Origen: Syriac for beloved father, coming from ab, father, which comes from abah, “he is willing” denoting a father wills and desires all good to his children. The term reads the same forward as backward, showing God is a father to his children from eternity to eternity, from another view, through prosperity or through chastening.
Meaning: An endearing and consoling access to God which every Christian enjoys, provoking a reverent affection from child to father.
Common Use: In Syriac, Coptic and Ethiopic church it is a title used for the bishop. This practice grew until the bishop of Alexandría began to use the title “Baba” or “Papa” (grandfather). This title was taken the bishop of Rome who now is generally understood as the “Pope”. Within Catholicism, the term is used of a superior in a monastery.
The Jews used this title of certain Rabbins called Tanaites.
Biblical Use: Mark and Paul use this work in Rom 8:15 and Gal 4:6, and Jesus uses it in His agony in Mark 14:36. It apparently was clearly understood in their time within the Jewish community and early Christian primitive assemblies. The concept behind the term has to be an understanding of free entrance to the “abba” (father), and of a free flow of blessing and gifts from the abba to the person. It captures the concept of a deep and beautiful relationship between two people, one of whom (the abba) has all to give and highly desires to show his burning love through good deeds to the other person who has great need.
For Christ, this term relates directly with God the Father from the point where the Father “beget” the Son. For the Christian, this term centers around our spiritual adoption by God.
“It is thought by Selden, Witsius, Doddridge, and others, that Saint Paul alluded to a law among the Jews which forbade servants or slaves to call their master Abba, or Father; and that the apostle meant to convey the idea that those who believed in Christ were no longer slaves to sin; but being brought into a state of holy freedom, might consequently address God as their Father.” [Buck]
A Syriac word, signifying Father. It is more particularly used in the Syriac, Coptic, and Ethiopic churches, as a title given to the bishops. The bishops themselves bestowed the title ABBA more eminently on the bishop of Alexandria, which occasioned the people to give him the title of Baba or Papa; that is, Grandfather: a title which he bore before the bishop of Rome. It is a Jewish title of honour given to certain Rabbins called Tanaites: it is also used by some writers of the middle age for the superior of a monastery. St. Mark and St. Paul use this word in their Greek,Mark 14:36. Rom. 8:15. Gal. 4:6. because it was then commonly known in the synagogues and the primitive assemblies of the Christians. It is thought by Selden, Witsius, Doddridge, and others, that Saint Paul alluded to a law among the Jews which forbade servants or slaves to call their master Abba, or Father; and that the apostle meant to convey the idea that those who believed in Christ were no longer slaves to sin; but being brought into a state of holy freedom, might consequently address God as their Father.
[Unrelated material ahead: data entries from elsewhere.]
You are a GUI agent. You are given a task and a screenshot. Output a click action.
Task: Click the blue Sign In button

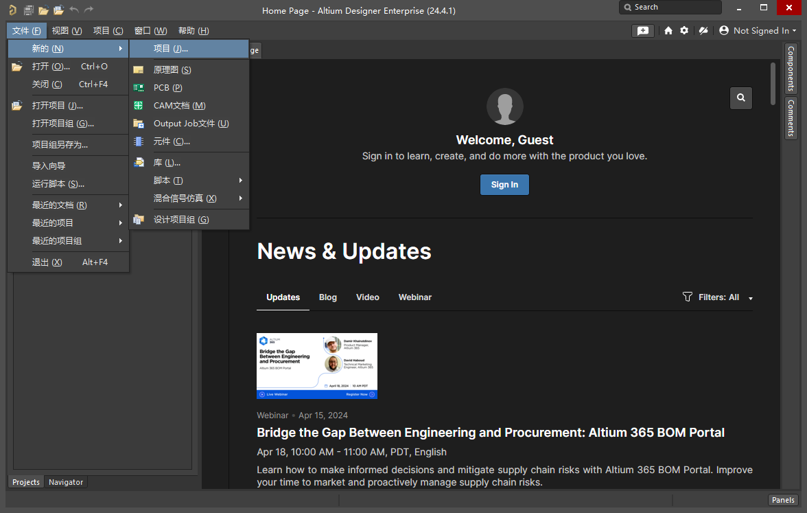coord(504,185)
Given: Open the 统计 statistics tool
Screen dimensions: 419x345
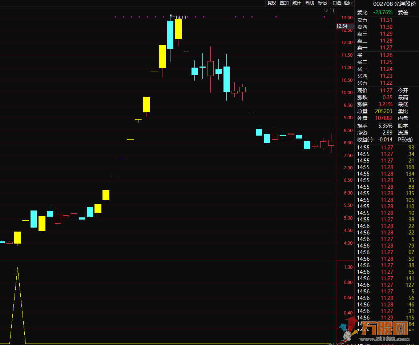Looking at the screenshot, I should 297,3.
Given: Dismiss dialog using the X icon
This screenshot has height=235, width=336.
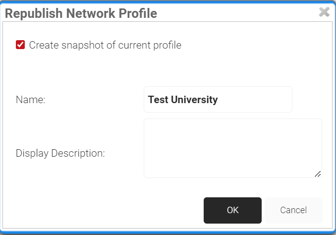Looking at the screenshot, I should pos(324,12).
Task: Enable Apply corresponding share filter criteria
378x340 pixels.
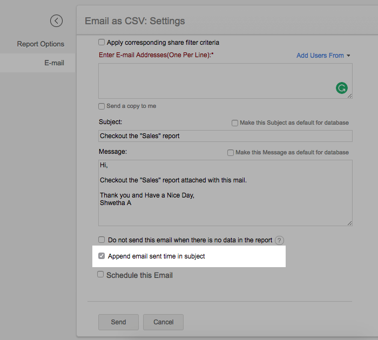Action: (102, 42)
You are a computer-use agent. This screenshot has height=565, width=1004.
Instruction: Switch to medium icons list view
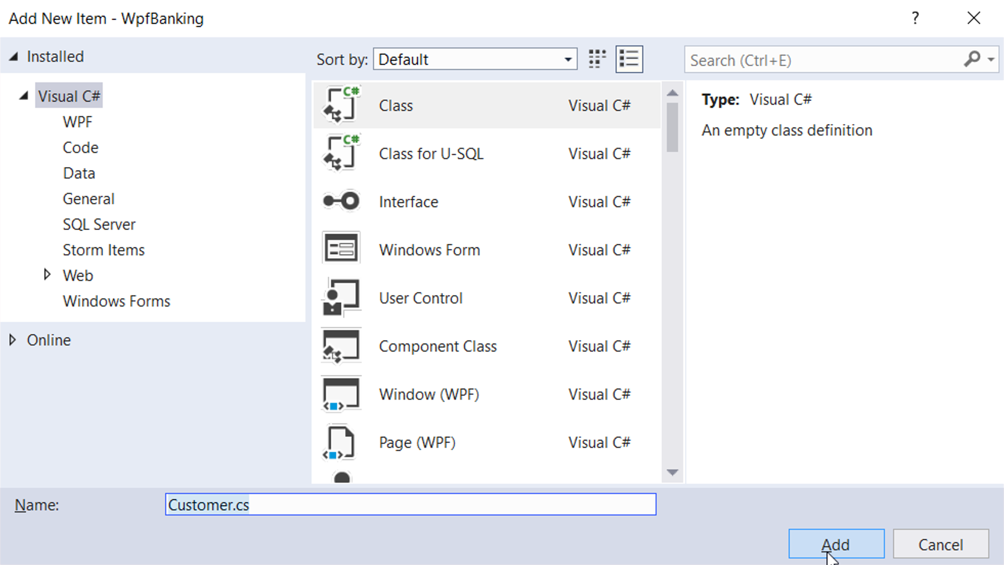pyautogui.click(x=629, y=59)
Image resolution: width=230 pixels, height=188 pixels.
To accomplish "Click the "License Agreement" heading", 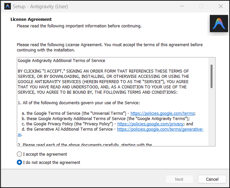I will point(31,19).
ABBA, A Syriac word, signifying a beloved father. The word is used by our Lord in his agony, Mark 14:36, and by Paul, when he recounts to the believers of Rome and Galatia, their glorious privileges, foremost of which he places “the spirit of adoption, by which they cry Abba Father.” Rom 8:15, Gal 4:6. We thus perceive, both in the term itself, and the manner of using it, how endearing and consoling is the access to God which the Christian enjoys.
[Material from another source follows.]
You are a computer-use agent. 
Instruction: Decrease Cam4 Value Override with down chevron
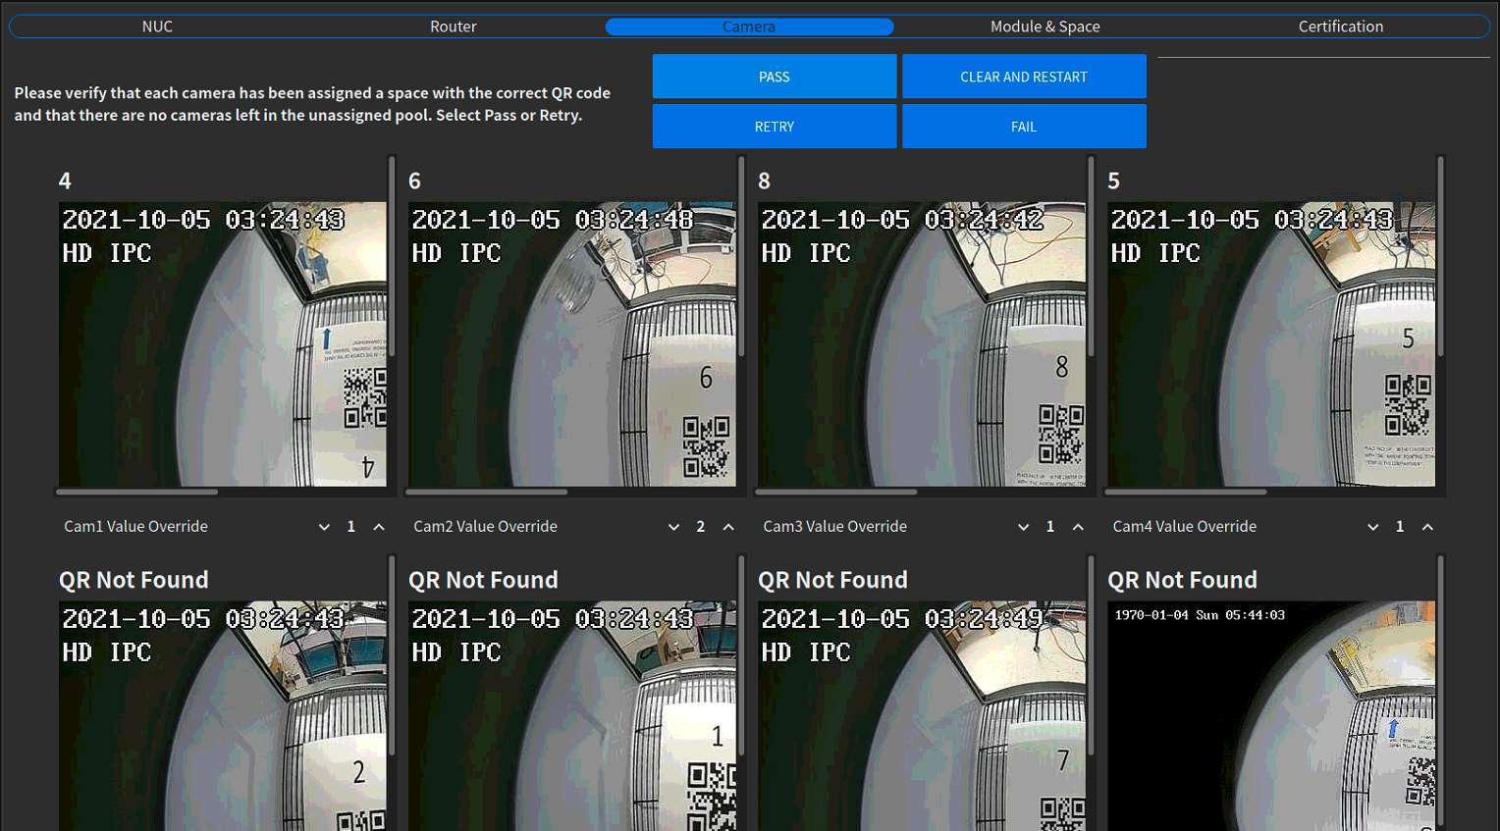pos(1372,527)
Abba. – The Aramaic, or late Hebrew, word for “Father.” [Mark 14:36; Rom 8:15; Gal 4:6.] It is a modified form of the more ancient Hebrew word “Ab,” and expresses reverent affection. But it was probably used more generally by the Jews than its sacred use in the New Testament indicates, and thus passed into ecclesiastical language among the Christians of Palestine, Egypt, and Ethiopia, as the designations of a bishop or the head of a monastery [Gr. Abbas], just as “Father in God” is one of the designations of an English bishop. Through the intermediary forms, “baba” and “papa” the word was the original of the title “Papa,” or “Pope,” assumed by the Bishops of Rome. [Pope.]
ABBA, is a Syriac appellative, from the Hebrew word ab, a father, which comes from abah, he was willing; denoting that a father wills and desires all good to his children. It reads the same backward as forward: God is a father to his children from eternity to eternity.
ABBA, a Syriac word, signifying father. It being the same whether we read it backward or forward, may perhaps hint to us, that God’s fatherly affection to his people, is the same, whether he smile on them by prosperity, or chasten them by heavy crosses and sore adversity. The Spirit of adoption making the saints cry ABBA, FATHER, imports, that by his influence, both Jews and Gentiles, as one united body, have the most assured faith in, love to, and familiar intercourse with God, Rom 8:15,Gal 4:6.
Abba, Aramaic, Father
A term borrowed from childhood’s language to express filial address to God (Mark 14:36; Rom 8:15; Gal 4:6). The corresponding Hebrew word is Ab; it is common in compound proper names in the forms Ab and Abi, as Abimelech, Abner, or Abiner, Eliab.